Leave the pictures out, and repeat exactly every line from the one with "Image resolution: width=1476" through the end of the data below.

RECORDS SUPPLIED Start Marker

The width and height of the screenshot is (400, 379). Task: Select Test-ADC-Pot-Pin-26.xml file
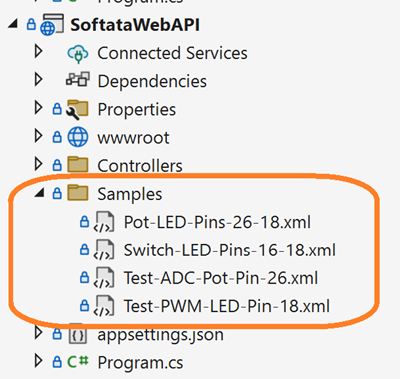point(221,278)
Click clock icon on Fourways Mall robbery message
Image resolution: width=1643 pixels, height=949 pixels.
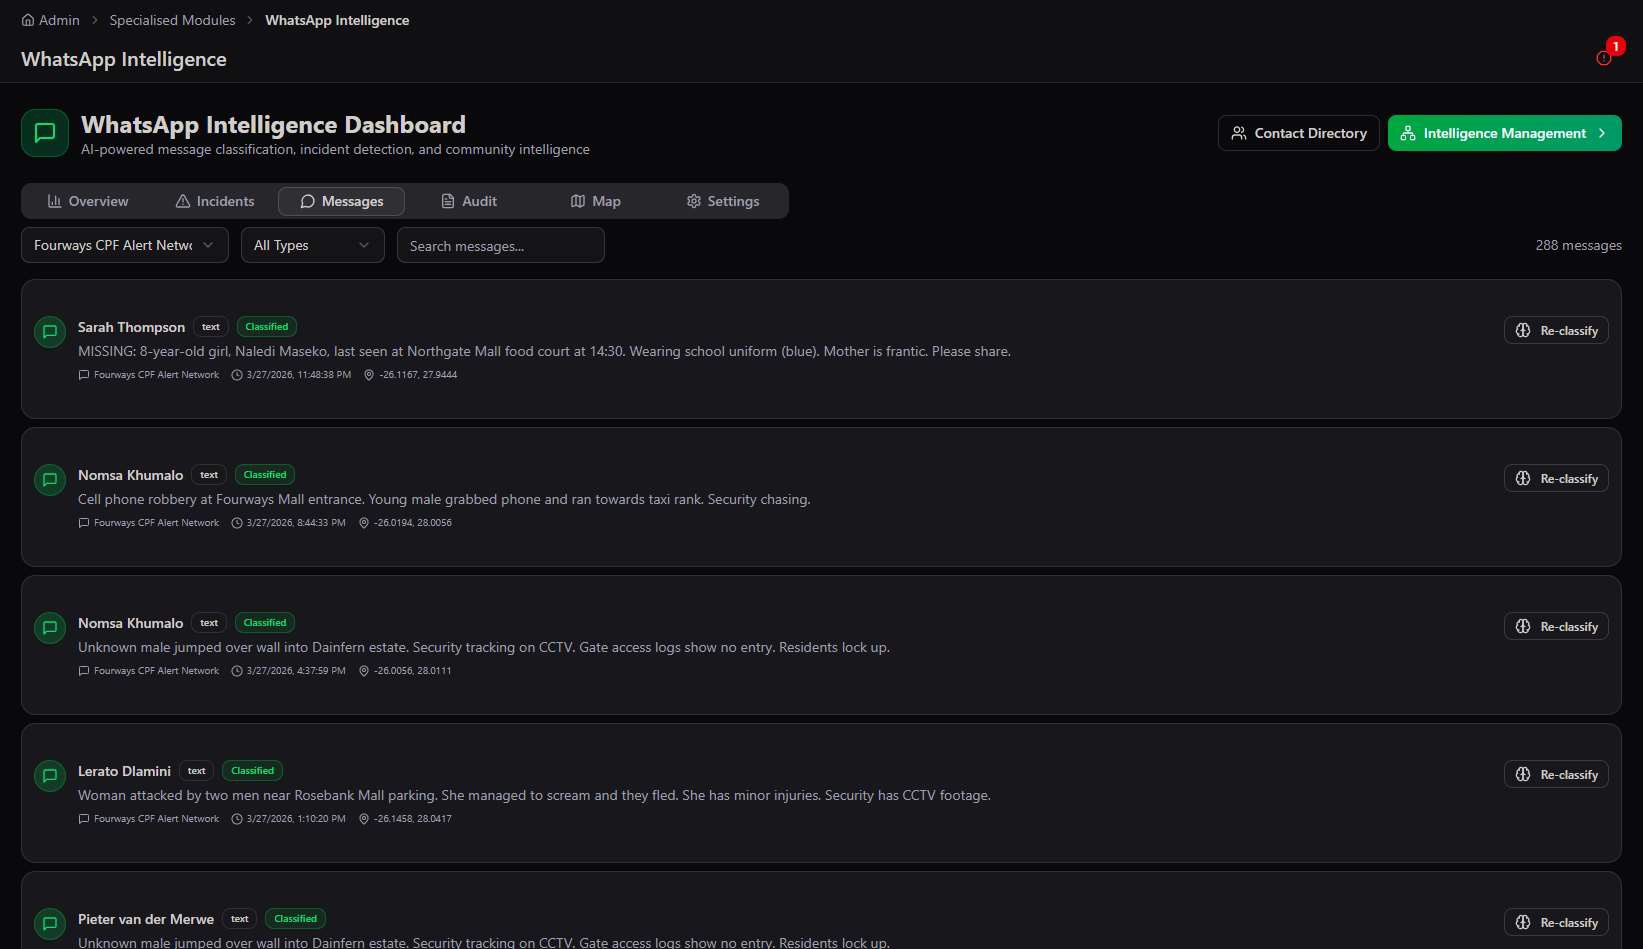pyautogui.click(x=237, y=523)
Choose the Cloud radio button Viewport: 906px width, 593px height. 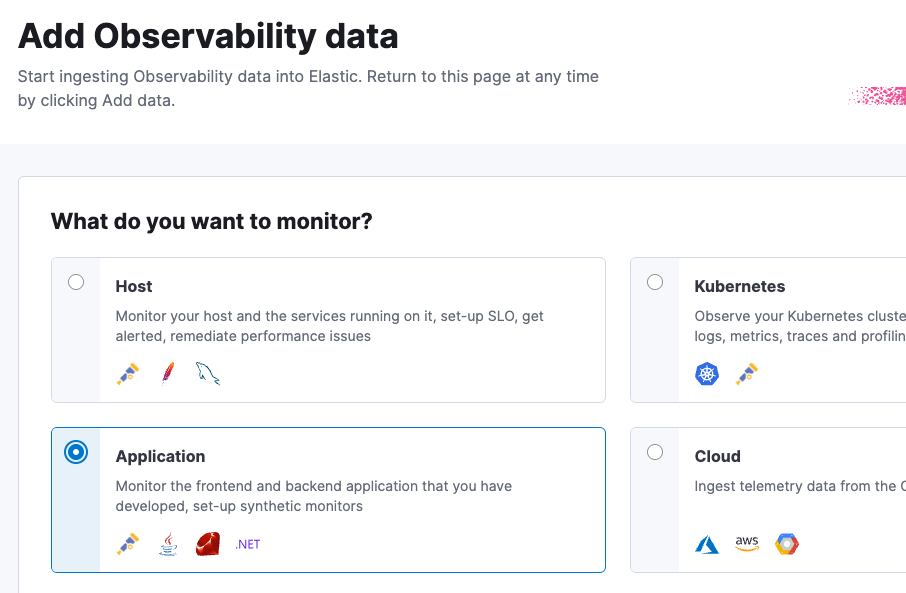pyautogui.click(x=655, y=452)
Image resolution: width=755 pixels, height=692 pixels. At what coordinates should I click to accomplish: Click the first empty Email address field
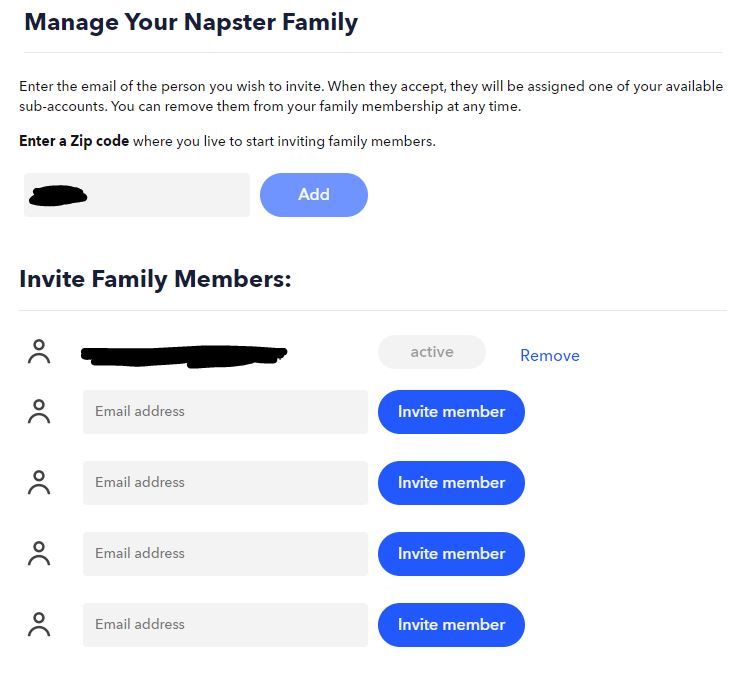(225, 412)
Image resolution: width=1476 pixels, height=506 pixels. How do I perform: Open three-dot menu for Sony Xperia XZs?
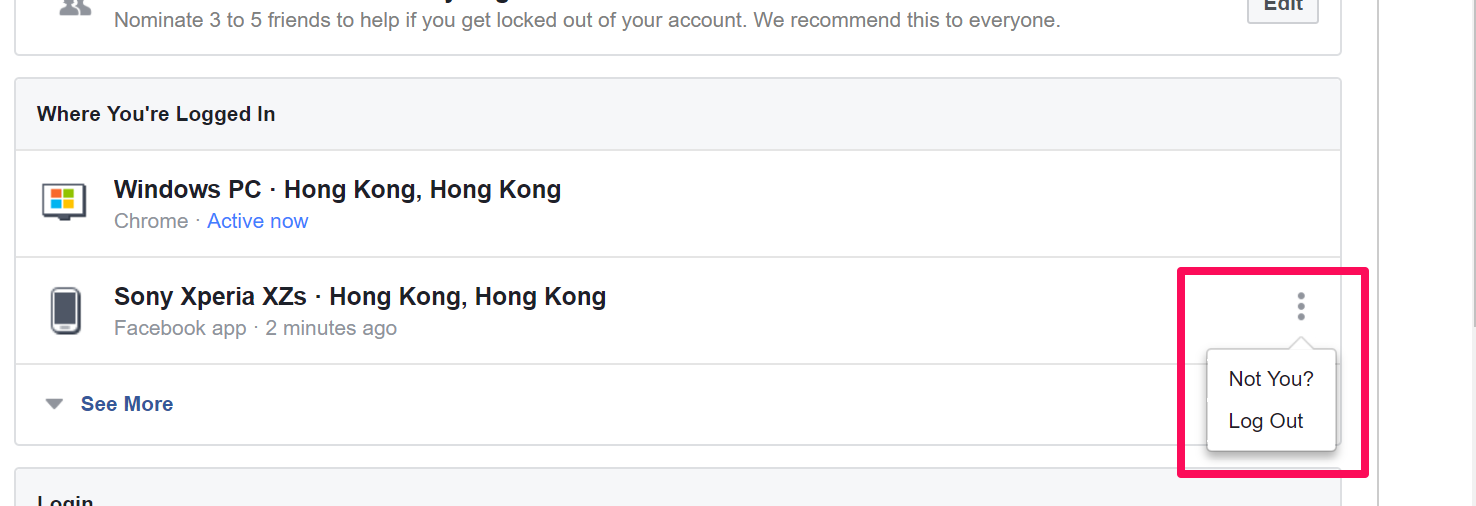[1300, 306]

RECORDS SUPPLIED End Marker

> _YOUR RESPONSE_
Image resolution: width=1476 pixels, height=506 pixels. How do I perform: Open three-dot menu for Sony Xperia XZs?
[1300, 306]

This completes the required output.